RIGHTS OF DATA SUBJECTS
Right to access The user may ask whether or not his/her personal data are processed and, if so, have access to that data and to specific information on the processing, such as information on the purposes, on the categories of personal data concerned, on the existence of other rights as set out below. The user may also request copy of his/her personal data.
Rights to rectification The user has the right to request and to have his/her data rectified in case of inaccuracy or incompleteness.
Right to erasure The user has the right to have his/her data erased without undue delay if (i) such data are no longer necessary in relation to the initial purposes for which they were collected, (ii) he/she objects to the processing of his/her personal data (as indicated below) and there is no other legitimate and prevailing reason for processing, (iii) user’s data are unlawfully processed, (iv) data shall be deleted for the fulfilment of a legal obligation (v) personal data of a minor under the age of 14 have been collected in relation to an offer of services addressed to the information society.
The right to erasure does not apply if the processing is necessary for, among other purposes, the performance of a legal obligation or for the establishment, exercise or defence of legal claims in Court.
Right to restriction of processing The user has the right to obtain the restriction of processing, meaning that the processing activity will be suspended for a period of time.
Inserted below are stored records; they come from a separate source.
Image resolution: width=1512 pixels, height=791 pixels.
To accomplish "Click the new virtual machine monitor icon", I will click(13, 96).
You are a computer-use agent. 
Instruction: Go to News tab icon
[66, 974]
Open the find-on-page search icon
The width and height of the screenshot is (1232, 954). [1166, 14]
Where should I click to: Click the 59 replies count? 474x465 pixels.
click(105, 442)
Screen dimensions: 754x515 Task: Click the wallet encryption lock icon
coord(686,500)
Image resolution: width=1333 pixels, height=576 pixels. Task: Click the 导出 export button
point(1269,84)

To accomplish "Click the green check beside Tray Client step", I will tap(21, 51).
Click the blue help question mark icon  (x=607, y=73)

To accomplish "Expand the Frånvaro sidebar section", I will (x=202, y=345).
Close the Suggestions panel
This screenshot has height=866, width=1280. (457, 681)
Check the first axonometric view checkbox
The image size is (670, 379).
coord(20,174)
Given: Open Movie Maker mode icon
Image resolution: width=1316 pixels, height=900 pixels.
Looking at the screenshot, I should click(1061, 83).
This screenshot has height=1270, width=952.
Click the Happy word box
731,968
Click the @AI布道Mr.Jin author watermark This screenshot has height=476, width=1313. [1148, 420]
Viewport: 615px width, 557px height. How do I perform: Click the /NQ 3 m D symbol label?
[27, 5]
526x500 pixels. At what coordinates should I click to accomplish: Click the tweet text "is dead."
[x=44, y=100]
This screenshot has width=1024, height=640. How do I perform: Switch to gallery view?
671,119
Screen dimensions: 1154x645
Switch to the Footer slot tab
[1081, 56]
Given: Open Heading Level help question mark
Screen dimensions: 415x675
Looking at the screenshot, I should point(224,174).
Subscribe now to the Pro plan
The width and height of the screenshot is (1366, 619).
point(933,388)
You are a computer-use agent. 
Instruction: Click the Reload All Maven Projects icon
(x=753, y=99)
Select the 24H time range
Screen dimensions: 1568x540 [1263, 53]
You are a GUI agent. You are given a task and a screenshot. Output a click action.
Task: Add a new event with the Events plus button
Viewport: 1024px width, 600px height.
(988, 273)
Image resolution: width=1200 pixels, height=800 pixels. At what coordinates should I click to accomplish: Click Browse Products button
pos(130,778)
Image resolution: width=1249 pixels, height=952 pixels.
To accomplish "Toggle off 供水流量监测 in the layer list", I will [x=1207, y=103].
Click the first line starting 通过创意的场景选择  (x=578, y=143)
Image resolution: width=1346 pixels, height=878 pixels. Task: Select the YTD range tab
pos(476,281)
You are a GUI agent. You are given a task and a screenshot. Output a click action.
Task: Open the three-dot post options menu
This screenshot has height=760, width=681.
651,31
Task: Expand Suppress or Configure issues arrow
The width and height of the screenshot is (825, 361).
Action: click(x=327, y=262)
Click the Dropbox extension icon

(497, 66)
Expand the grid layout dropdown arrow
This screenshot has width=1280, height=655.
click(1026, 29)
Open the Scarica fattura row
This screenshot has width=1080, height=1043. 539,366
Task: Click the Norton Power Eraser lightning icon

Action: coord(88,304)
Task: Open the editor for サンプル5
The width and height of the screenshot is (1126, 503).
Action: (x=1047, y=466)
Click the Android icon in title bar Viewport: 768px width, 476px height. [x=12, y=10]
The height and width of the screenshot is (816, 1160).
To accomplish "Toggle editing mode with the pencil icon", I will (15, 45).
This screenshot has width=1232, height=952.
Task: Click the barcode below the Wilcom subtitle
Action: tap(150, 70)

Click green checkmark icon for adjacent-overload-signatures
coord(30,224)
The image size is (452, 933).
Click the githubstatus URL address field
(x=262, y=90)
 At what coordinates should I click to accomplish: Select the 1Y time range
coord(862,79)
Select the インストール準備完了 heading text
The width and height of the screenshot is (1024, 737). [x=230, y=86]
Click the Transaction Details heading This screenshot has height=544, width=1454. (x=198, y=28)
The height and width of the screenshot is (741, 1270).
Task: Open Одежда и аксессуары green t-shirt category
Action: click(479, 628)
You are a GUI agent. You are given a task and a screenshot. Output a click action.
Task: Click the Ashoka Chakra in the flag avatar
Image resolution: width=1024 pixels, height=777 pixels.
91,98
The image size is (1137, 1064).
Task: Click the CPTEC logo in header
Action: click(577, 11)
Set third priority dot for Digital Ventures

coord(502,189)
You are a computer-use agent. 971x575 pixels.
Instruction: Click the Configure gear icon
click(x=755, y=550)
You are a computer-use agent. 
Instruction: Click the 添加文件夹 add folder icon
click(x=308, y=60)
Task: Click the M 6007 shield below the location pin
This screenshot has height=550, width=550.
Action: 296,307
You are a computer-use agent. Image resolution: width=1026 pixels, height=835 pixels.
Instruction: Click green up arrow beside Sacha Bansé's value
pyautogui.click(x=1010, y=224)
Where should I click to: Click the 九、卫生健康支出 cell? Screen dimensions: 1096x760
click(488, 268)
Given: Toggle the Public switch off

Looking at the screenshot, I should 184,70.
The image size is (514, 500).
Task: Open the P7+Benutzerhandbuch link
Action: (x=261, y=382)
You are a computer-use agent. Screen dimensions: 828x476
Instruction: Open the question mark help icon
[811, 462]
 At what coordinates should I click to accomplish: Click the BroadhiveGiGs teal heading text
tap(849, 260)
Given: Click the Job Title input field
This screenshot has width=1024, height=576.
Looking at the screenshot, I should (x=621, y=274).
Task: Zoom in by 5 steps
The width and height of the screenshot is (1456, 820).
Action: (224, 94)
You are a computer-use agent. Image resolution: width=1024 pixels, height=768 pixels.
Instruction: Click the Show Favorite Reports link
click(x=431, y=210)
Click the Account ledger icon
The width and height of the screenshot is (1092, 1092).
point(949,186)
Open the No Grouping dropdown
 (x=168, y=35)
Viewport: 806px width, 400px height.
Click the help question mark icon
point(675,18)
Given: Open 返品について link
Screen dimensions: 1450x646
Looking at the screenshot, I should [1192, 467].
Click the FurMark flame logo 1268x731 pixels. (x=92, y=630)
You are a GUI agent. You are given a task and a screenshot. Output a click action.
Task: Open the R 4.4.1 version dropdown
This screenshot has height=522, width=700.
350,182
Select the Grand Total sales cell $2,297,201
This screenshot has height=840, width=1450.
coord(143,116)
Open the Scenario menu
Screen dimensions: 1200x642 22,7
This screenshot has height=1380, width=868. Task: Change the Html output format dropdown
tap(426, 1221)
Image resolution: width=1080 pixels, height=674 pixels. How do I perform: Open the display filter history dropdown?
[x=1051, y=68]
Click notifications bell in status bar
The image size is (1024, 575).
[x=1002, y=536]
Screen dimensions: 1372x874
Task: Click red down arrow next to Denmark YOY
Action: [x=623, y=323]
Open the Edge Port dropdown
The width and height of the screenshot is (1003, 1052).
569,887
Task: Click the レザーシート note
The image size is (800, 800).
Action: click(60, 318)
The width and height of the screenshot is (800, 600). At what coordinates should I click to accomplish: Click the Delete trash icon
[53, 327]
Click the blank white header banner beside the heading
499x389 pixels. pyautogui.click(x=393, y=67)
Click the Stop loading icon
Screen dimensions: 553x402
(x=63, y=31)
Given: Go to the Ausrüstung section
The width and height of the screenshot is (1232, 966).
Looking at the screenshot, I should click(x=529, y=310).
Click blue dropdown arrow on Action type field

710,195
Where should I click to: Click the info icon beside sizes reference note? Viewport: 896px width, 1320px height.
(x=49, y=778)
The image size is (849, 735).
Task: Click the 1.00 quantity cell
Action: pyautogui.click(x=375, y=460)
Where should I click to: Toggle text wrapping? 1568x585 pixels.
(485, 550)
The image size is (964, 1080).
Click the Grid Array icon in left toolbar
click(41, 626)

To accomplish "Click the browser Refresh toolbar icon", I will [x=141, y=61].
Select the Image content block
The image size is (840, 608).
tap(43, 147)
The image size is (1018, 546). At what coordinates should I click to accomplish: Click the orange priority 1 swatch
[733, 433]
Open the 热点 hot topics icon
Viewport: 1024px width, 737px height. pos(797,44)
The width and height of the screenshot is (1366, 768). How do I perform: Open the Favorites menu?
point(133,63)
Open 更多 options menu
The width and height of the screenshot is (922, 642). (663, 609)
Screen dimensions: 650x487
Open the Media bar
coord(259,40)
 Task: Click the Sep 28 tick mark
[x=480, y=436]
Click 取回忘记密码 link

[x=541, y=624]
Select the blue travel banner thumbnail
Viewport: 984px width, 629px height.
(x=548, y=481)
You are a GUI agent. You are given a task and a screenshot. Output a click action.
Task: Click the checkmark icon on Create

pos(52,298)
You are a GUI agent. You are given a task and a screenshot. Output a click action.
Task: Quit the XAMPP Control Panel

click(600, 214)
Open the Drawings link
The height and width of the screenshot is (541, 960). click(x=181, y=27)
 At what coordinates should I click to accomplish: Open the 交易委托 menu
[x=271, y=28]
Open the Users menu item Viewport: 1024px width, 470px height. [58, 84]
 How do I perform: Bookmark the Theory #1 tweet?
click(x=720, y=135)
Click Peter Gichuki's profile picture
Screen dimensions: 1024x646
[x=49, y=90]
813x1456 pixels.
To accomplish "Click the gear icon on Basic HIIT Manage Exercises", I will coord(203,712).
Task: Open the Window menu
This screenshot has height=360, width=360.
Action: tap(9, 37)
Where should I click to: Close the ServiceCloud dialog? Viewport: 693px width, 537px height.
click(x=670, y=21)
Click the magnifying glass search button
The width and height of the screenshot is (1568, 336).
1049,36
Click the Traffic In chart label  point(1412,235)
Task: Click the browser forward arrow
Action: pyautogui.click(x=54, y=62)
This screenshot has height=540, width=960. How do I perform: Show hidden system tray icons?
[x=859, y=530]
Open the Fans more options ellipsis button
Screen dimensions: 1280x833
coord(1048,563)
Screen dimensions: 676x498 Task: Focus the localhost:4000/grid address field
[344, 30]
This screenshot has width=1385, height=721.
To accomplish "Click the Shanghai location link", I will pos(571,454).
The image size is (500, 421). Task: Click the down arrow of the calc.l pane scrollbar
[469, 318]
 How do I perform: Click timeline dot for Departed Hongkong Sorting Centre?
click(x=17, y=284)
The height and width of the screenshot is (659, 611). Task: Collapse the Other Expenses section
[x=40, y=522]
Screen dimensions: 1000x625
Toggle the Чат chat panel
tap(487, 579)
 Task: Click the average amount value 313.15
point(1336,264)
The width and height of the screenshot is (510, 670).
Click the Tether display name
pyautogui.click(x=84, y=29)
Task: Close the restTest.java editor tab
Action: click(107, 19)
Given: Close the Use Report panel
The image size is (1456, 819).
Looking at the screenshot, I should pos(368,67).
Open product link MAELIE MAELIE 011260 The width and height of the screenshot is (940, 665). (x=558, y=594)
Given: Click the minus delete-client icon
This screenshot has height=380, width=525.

The circumstances under which this right can be exercised include cases in which the accuracy of personal data was contested but a period of time is necessary to verify the accuracy of such data. The exercise of such right does not prevent from carrying out the processing of personal data.
Right to data portability
In case of processing carried out by automated means, based on consent or based on the fulfilment of contractual obligations, the user has the right to request and receive personal data in a structured, commonly used and machine-readable format and to transmit the data to another Data Controller. He/she has also the right to request the direct transmission from a Data Controller to another Data Controller, where technically feasible, without prejudice to the possibility to obtain the erasure of the data, as indicated above.
Right to object The user has the right to object at any time, for reasons related to his/her particular situation, to the processing based on a legitimate interest of the Data Controller, unless the Data Controller can demonstrate legitimate and mandatory grounds for processing that prevail on the interests, rights and fundamental freedoms of the data subject or that the data are necessary for the establishment, exercise or defence of legal claims.
Moreover, the user has the right to file a complaint before the Supervisory Authority (http://www.garanteprivacy.it/), pursuant art 77 of EU regulation 2016/679.
Amendments and updates will be communicated to the user through their publication on the home page of the Website and will be applicable and binding from the moment of the respective publication.
The Company therefore invites users to periodically visit the present page for the purpose of being informed of any change or update.